_Exercise details_.
Please report each line of the data below that contains "selector".

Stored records
━━━━━━━━
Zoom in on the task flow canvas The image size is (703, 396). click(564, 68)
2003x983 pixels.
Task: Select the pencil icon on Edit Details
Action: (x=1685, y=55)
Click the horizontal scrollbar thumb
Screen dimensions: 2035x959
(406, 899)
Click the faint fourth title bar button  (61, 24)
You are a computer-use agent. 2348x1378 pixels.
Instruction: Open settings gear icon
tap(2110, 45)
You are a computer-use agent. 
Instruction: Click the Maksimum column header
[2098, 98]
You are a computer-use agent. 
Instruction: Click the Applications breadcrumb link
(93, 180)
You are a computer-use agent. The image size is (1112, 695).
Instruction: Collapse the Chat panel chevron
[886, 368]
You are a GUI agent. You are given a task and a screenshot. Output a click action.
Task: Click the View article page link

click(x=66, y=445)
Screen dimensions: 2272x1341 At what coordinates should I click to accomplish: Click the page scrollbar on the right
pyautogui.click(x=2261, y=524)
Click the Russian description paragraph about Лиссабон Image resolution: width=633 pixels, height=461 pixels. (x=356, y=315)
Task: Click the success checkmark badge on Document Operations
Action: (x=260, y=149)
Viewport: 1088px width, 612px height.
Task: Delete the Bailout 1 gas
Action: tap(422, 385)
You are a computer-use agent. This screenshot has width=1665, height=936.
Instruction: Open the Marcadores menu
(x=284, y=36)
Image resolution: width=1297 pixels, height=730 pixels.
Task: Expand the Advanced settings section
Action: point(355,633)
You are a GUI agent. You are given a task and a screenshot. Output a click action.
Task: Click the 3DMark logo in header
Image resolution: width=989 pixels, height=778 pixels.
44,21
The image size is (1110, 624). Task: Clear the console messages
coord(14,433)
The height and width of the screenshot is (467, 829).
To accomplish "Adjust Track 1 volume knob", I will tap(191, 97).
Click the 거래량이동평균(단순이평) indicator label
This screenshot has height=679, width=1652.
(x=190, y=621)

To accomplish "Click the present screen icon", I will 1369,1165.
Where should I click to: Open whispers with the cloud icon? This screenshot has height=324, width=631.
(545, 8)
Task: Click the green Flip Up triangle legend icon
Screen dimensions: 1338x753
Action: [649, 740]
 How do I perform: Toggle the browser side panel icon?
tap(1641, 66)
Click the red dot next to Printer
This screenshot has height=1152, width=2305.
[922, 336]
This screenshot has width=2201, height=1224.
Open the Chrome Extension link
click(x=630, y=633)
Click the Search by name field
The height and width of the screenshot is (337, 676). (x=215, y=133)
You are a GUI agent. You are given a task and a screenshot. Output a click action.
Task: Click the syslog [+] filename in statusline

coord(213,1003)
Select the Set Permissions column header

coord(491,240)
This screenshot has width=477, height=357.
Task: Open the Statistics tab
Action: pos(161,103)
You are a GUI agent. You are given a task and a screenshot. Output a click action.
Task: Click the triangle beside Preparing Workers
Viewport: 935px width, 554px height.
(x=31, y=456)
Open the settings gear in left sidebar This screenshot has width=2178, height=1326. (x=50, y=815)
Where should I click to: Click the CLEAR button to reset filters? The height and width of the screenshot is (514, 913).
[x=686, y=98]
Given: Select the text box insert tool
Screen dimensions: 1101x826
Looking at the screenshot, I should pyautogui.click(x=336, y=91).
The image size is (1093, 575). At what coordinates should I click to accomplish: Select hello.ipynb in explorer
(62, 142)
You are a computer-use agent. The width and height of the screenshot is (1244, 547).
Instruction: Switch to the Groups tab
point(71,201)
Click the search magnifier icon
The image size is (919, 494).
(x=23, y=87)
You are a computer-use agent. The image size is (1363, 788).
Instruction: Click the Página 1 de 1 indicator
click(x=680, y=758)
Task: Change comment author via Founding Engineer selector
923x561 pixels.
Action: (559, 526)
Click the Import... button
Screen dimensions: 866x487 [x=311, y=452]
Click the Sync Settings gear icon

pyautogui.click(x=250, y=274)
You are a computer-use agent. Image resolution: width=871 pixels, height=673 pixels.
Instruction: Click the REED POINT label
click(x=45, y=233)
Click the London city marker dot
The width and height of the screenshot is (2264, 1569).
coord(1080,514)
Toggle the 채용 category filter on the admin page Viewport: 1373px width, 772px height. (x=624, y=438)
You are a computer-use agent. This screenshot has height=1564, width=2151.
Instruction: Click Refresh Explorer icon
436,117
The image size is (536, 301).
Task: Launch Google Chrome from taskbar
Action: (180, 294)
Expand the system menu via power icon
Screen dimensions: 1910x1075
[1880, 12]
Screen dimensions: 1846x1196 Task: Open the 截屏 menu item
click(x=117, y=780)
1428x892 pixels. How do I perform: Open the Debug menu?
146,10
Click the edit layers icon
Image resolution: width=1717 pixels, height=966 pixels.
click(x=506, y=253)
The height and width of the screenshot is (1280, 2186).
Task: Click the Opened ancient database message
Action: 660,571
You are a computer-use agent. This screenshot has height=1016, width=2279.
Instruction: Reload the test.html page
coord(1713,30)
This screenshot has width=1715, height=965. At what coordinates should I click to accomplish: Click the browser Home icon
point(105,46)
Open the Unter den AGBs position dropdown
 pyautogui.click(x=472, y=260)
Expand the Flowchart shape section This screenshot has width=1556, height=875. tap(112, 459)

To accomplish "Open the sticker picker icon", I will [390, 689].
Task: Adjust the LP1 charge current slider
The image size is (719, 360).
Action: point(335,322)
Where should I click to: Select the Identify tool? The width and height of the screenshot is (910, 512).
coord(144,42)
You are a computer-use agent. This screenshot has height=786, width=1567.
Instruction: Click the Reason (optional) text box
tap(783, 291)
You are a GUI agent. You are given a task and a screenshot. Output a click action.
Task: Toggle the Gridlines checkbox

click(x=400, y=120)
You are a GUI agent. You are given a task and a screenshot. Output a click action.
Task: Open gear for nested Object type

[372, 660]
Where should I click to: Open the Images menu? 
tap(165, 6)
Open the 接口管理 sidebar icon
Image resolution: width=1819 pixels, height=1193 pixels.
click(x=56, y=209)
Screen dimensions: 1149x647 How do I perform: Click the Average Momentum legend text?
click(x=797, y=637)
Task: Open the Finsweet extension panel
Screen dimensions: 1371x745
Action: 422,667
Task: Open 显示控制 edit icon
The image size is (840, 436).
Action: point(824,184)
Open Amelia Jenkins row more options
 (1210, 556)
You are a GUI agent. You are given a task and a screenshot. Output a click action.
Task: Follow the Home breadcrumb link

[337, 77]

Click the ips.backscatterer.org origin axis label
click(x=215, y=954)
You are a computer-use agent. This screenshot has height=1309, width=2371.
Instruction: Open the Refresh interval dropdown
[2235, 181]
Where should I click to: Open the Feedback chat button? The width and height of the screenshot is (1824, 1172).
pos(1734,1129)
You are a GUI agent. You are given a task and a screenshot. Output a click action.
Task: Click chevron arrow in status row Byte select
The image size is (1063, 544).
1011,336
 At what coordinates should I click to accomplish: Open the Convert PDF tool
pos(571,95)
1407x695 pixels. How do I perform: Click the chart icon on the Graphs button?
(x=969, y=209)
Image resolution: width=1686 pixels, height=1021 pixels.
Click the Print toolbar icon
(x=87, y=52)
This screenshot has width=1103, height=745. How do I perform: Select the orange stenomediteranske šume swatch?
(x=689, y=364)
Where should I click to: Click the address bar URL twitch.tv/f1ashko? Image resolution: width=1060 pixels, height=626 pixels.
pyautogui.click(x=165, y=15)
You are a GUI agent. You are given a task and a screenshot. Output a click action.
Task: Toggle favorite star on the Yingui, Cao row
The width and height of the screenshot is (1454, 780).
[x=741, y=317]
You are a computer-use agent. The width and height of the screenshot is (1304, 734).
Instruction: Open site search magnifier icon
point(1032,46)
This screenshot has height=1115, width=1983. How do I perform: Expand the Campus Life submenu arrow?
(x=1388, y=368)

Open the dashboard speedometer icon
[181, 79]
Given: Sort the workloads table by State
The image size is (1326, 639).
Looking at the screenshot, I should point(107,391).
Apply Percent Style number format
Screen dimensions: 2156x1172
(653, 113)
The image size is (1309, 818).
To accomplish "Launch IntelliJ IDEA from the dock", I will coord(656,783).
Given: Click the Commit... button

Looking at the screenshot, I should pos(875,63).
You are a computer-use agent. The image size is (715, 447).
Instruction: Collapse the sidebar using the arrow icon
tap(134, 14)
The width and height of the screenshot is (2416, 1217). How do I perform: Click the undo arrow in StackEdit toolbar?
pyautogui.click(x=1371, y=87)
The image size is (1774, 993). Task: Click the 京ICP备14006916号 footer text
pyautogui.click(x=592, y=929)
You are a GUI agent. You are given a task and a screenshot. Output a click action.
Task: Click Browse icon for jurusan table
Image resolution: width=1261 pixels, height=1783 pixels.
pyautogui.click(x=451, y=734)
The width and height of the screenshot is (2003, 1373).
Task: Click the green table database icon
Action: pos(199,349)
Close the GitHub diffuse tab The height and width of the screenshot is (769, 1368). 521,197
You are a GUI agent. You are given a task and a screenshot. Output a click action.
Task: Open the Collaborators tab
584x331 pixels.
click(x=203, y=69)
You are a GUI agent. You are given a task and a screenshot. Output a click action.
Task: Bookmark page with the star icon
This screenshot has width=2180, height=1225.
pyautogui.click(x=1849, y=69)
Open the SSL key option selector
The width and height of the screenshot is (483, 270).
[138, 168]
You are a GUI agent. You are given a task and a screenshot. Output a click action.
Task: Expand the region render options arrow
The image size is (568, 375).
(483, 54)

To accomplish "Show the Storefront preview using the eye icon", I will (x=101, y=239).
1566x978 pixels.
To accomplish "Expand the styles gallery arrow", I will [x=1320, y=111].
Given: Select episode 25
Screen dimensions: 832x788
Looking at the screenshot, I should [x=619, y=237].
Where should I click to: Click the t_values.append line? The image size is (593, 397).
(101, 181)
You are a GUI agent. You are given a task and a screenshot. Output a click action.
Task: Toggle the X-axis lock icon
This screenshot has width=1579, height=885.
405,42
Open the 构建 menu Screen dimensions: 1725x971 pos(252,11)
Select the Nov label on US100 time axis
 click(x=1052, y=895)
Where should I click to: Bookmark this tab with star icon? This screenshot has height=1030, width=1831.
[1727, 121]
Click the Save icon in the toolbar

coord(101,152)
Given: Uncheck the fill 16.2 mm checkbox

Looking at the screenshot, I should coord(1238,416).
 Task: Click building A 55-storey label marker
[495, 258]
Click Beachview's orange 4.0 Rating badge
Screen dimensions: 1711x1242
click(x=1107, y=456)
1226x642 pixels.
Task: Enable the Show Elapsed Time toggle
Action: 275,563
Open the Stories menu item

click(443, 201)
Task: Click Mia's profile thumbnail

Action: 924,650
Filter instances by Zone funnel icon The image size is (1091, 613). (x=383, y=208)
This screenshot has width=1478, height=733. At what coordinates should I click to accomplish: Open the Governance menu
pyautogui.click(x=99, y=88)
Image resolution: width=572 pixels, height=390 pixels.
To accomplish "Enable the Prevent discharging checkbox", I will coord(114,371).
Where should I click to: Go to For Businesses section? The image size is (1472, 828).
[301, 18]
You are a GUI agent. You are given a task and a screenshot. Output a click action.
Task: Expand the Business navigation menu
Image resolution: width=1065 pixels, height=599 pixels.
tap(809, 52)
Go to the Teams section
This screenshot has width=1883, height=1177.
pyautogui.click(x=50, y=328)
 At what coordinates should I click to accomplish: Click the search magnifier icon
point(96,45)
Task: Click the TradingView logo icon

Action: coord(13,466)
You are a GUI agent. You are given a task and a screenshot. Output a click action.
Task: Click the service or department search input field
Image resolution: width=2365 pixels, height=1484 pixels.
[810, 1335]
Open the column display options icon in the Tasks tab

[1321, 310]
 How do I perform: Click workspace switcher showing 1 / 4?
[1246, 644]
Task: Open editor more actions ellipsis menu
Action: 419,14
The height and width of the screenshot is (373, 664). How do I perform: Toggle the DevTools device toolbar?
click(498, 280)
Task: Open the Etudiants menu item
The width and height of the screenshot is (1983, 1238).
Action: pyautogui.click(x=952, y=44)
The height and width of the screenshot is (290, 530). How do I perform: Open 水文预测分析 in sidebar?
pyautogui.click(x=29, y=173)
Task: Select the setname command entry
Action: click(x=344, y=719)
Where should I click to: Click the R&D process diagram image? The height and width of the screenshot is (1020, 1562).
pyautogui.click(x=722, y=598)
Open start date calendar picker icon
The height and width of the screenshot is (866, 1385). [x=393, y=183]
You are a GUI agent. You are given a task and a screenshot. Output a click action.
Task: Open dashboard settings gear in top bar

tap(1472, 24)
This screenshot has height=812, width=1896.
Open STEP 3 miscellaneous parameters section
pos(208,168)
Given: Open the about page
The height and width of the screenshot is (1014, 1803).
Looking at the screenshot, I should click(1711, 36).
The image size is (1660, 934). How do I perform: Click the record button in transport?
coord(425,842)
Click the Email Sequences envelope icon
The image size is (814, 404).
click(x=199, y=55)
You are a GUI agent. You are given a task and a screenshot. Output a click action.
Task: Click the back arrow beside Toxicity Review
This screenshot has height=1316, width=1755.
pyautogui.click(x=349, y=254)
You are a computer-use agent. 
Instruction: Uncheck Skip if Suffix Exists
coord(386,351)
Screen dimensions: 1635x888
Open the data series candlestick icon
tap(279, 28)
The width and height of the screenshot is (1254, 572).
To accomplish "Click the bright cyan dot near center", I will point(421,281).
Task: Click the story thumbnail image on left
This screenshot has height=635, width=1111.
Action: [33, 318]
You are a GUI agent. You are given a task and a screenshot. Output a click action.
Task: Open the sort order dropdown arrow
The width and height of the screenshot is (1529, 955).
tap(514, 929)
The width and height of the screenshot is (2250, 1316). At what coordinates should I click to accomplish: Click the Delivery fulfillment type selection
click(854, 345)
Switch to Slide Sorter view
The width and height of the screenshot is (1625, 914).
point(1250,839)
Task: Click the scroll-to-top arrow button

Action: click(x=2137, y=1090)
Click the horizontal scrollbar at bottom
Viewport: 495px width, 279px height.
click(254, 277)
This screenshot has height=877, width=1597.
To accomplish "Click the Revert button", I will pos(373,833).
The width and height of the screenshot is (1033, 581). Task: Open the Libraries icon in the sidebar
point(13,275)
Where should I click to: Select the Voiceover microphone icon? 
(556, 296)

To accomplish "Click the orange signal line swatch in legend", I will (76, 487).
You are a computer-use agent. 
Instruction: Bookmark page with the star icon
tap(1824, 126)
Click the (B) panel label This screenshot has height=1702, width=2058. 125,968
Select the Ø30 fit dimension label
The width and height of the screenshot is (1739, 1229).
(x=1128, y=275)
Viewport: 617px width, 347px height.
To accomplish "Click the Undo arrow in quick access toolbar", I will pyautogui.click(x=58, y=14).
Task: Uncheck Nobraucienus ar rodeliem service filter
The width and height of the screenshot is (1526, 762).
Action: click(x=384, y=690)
━━━━━━━━
_Solution for this problem_.
Task: Change comment author via Founding Engineer selector
Open the SSL key option selector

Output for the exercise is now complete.